What this exercise asks
(a) Please decide whether each statement agrees with the article on opioid lawsuits, answering yes or no and quoting the words of the article that settle it: (i) The Oklahoma ruling against Johnson & Johnson was for $572 million. (ii) The hospitals have joined lawsuits mainly in federal courts. (iii) Many similar claims against drug manufacturers have gone to trial.
(b) From the article on opioid lawsuits, extract without changes the passage that opens with the words containing "By: Andrew Silverio, Esq." and closes with "is so far-reaching.".

*** Text excerpt Section Begins ***

By: Andrew Silverio, Esq.
In August, a $572 million Oklahoma ruling came down against Johnson & Johnson – the first major ruling against a drug manufacturer for its role in America’s ongoing opioid crisis. The holding found that the drug manufacturer’s advertising and marketing helped flood the state with dangerous painkillers, and it dominated the news cycle as the first major “loss” for a drug manufacturer in a case of this type (many similar claims have been settled out of court. It also sparked a firestorm of speculation about who will come out of the woodwork making such claims against various manufacturers, since the harm associated with the opioid crisis is so far-reaching.
Now, an unexpected plaintiff has jumped into the fight to claim their share of the payout – hospitals. Per Blake Farmer at NPR, “hundreds of hospitals have joined up in a handful of lawsuits in state courts, seeing the state-based suits as their best hope for winning meaningful settlement money” (see https://www.npr.org/sections/health-shots/2019/10/24/771371040/some-hospitals-sue-opioid-makers-for-costs-of-treating-uninsured-for-addiction.) If this causes you to raise an eyebrow, you aren’t alone – many would argue, and this will almost certainly be raised as a defense, that hospitals are in fact complicit in creating this crisis through overprescribing of these drugs.

*** Text excerpt Section Ends ***
*** Input data Section Begins ***

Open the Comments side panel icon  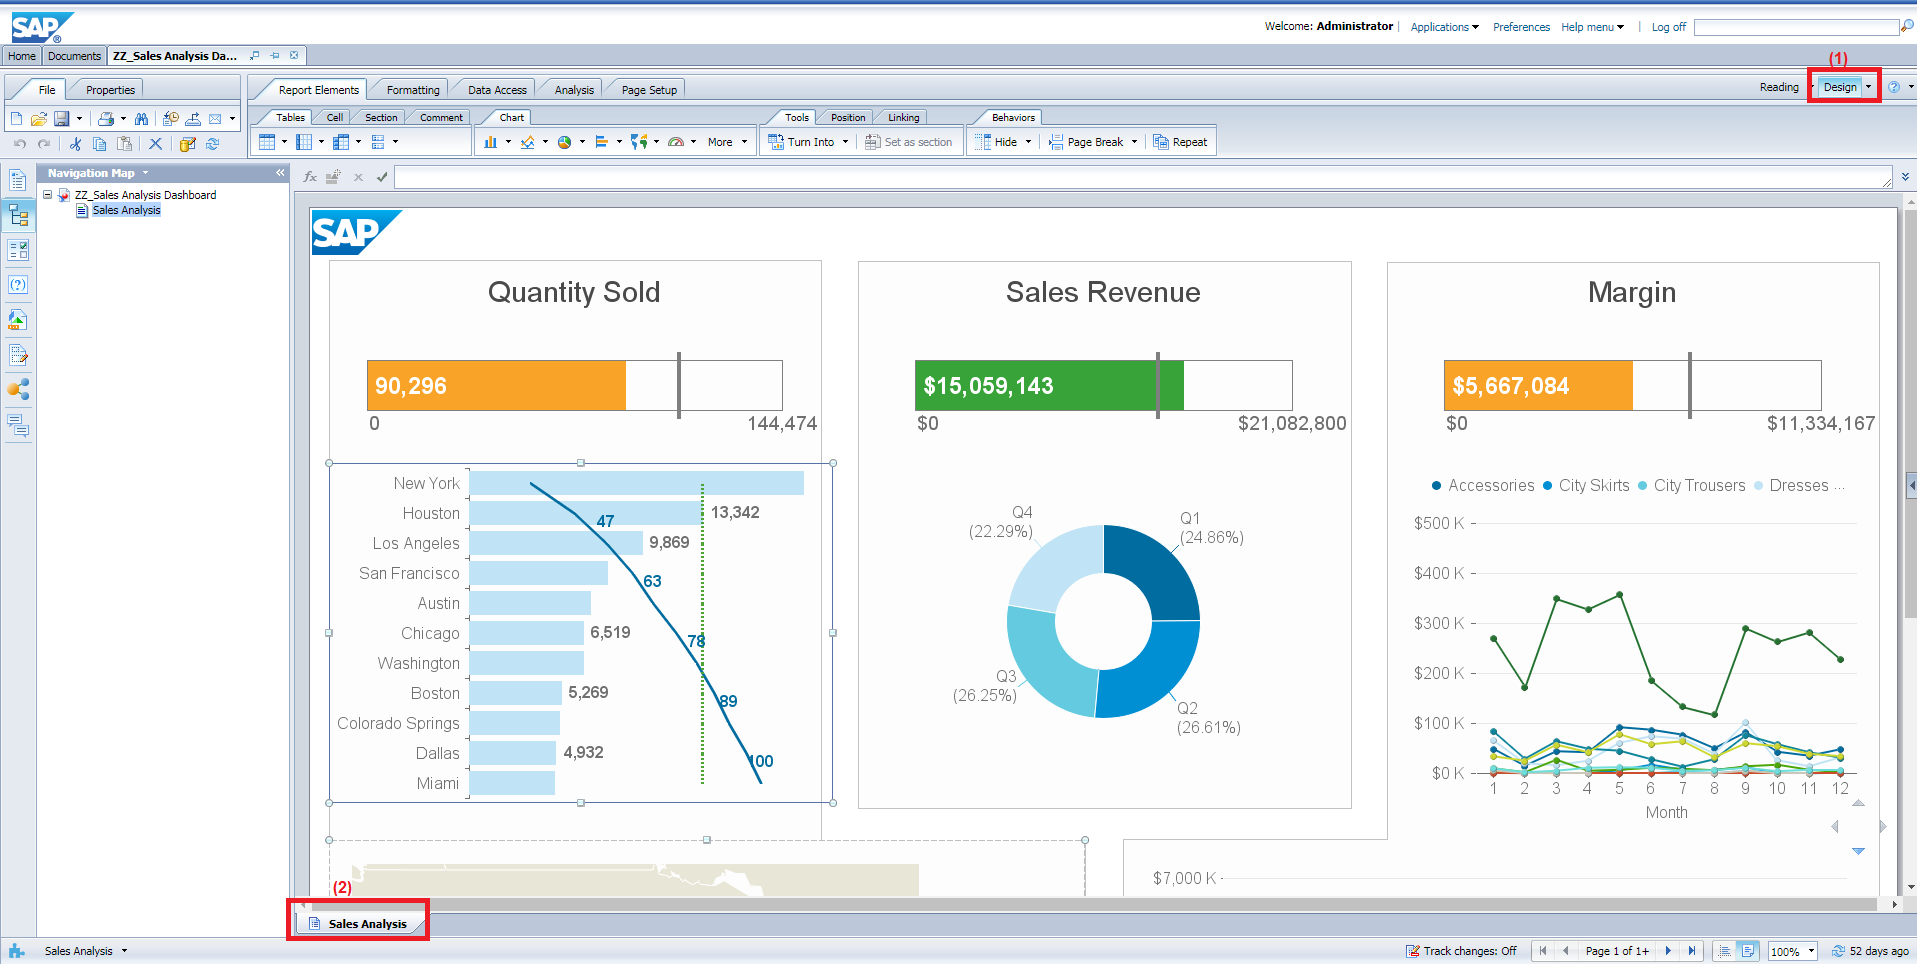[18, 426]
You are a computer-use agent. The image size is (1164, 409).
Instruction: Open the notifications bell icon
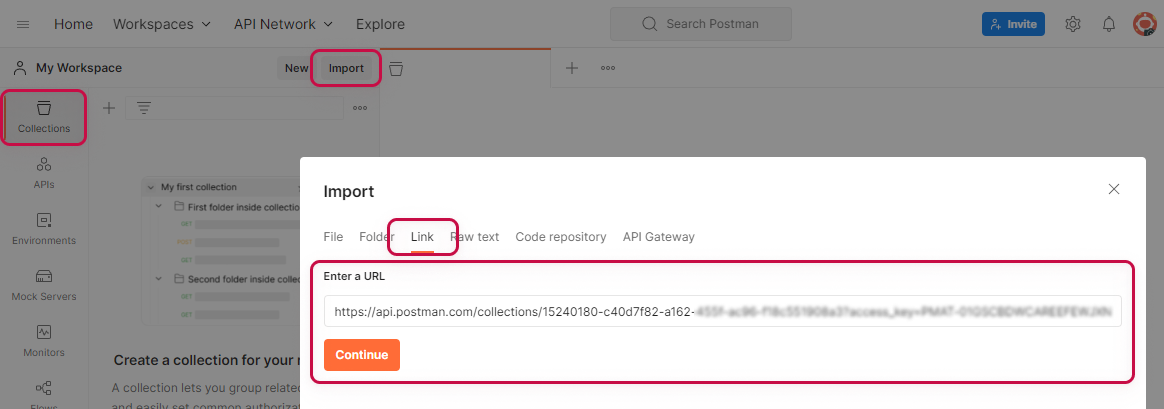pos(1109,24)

*** Input data Section Ends ***

Results for the exercise
(a)
(i) Yes: "a $572 million Oklahoma ruling came down against Johnson & Johnson"
(ii) No: "hundreds of hospitals have joined up in a handful of lawsuits in state courts"
(iii) No: "many similar claims have been settled out of court"

(b)
By: Andrew Silverio, Esq.
In August, a $572 million Oklahoma ruling came down against Johnson & Johnson – the first major ruling against a drug manufacturer for its role in America’s ongoing opioid crisis. The holding found that the drug manufacturer’s advertising and marketing helped flood the state with dangerous painkillers, and it dominated the news cycle as the first major “loss” for a drug manufacturer in a case of this type (many similar claims have been settled out of court. It also sparked a firestorm of speculation about who will come out of the woodwork making such claims against various manufacturers, since the harm associated with the opioid crisis is so far-reaching.